- [RECORDS SUPPLIED]
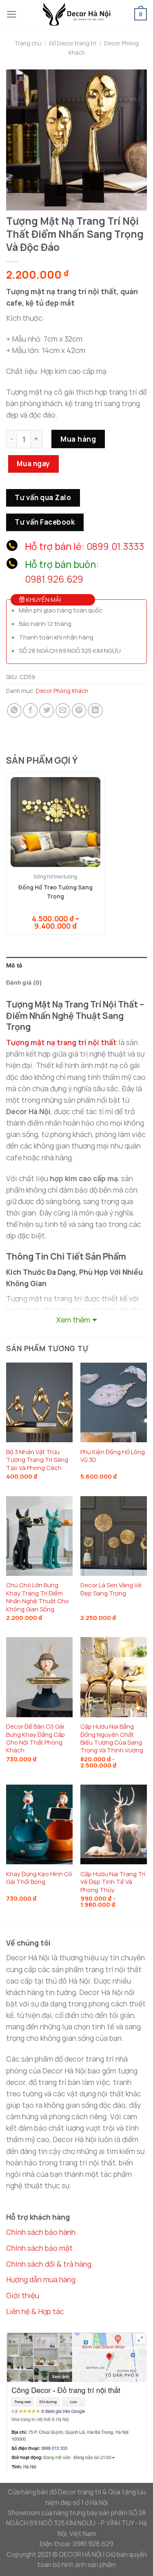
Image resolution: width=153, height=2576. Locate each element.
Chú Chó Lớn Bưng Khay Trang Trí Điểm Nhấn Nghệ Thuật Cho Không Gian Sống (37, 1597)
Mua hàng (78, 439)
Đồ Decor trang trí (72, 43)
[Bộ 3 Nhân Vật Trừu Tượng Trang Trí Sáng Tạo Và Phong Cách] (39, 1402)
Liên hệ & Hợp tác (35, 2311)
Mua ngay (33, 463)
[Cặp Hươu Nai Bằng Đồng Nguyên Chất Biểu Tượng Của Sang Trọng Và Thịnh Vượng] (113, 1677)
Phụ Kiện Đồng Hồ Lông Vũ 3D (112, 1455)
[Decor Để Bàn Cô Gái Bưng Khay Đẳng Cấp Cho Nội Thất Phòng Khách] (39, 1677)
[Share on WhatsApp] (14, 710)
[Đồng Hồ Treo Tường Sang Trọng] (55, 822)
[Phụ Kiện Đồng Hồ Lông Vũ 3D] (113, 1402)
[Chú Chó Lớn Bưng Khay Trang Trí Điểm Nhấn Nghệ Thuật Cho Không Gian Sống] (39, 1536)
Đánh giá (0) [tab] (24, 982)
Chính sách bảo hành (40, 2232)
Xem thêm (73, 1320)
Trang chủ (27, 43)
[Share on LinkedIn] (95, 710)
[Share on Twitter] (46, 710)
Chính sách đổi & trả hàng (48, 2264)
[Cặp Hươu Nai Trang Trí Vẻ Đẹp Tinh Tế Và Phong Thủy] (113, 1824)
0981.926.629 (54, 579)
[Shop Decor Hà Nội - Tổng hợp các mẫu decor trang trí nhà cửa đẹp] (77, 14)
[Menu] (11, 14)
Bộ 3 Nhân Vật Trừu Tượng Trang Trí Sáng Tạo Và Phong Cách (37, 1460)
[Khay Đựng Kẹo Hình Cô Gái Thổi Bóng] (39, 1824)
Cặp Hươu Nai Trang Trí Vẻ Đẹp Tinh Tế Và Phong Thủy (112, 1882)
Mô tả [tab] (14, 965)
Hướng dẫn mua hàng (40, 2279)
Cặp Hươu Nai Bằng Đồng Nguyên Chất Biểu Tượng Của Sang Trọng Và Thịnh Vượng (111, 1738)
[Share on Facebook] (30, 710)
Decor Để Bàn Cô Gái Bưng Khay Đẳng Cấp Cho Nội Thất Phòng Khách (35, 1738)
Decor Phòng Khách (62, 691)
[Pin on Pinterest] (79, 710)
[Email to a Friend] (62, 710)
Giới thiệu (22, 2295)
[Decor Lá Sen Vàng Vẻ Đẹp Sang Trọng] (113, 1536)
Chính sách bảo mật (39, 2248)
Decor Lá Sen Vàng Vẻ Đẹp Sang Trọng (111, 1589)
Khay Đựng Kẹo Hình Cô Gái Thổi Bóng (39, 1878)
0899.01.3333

---

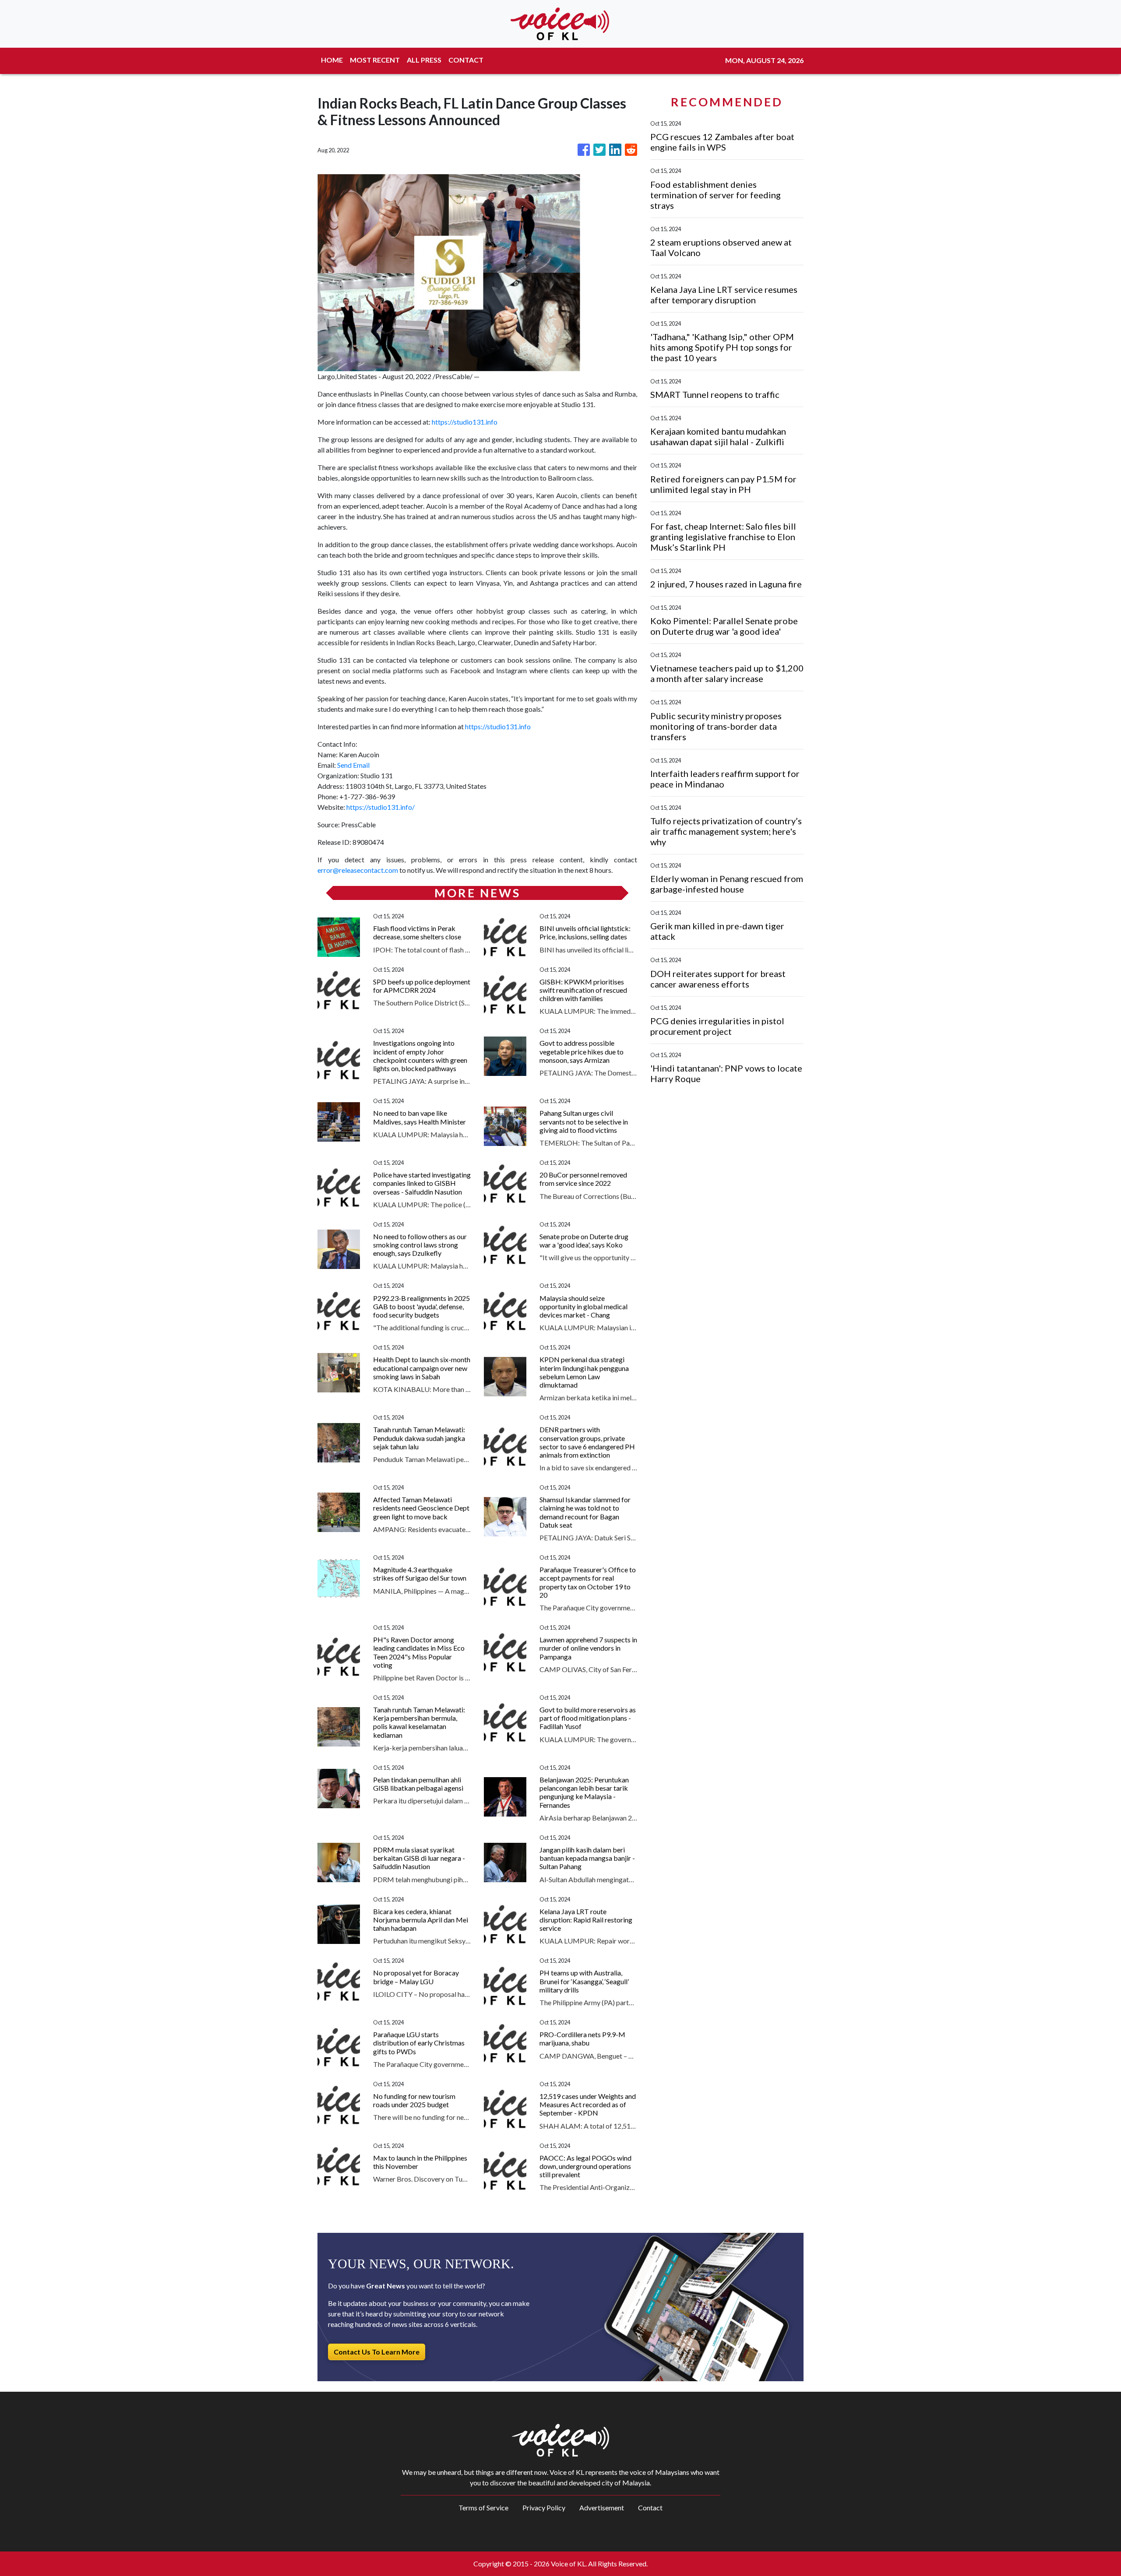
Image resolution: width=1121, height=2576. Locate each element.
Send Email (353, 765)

- [PROMPT]
Using the entries above, return exactly the lines from the line with "Vượng (111, 1738)" to the line with "0899.01.3333", counting both of those lines.

- [SOLVED EXERCISE]
Cặp Hươu Nai Bằng Đồng Nguyên Chất Biểu Tượng Của Sang Trọng Và Thịnh Vượng (111, 1738)
[Share on Facebook] (30, 710)
Decor Để Bàn Cô Gái Bưng Khay Đẳng Cấp Cho Nội Thất Phòng Khách (35, 1738)
Decor Phòng Khách (62, 691)
[Pin on Pinterest] (79, 710)
[Email to a Friend] (62, 710)
Giới thiệu (22, 2295)
[Decor Lá Sen Vàng Vẻ Đẹp Sang Trọng] (113, 1536)
Chính sách bảo mật (39, 2248)
Decor Lá Sen Vàng Vẻ Đẹp Sang Trọng (111, 1589)
Khay Đựng Kẹo Hình Cô Gái Thổi Bóng (39, 1878)
0899.01.3333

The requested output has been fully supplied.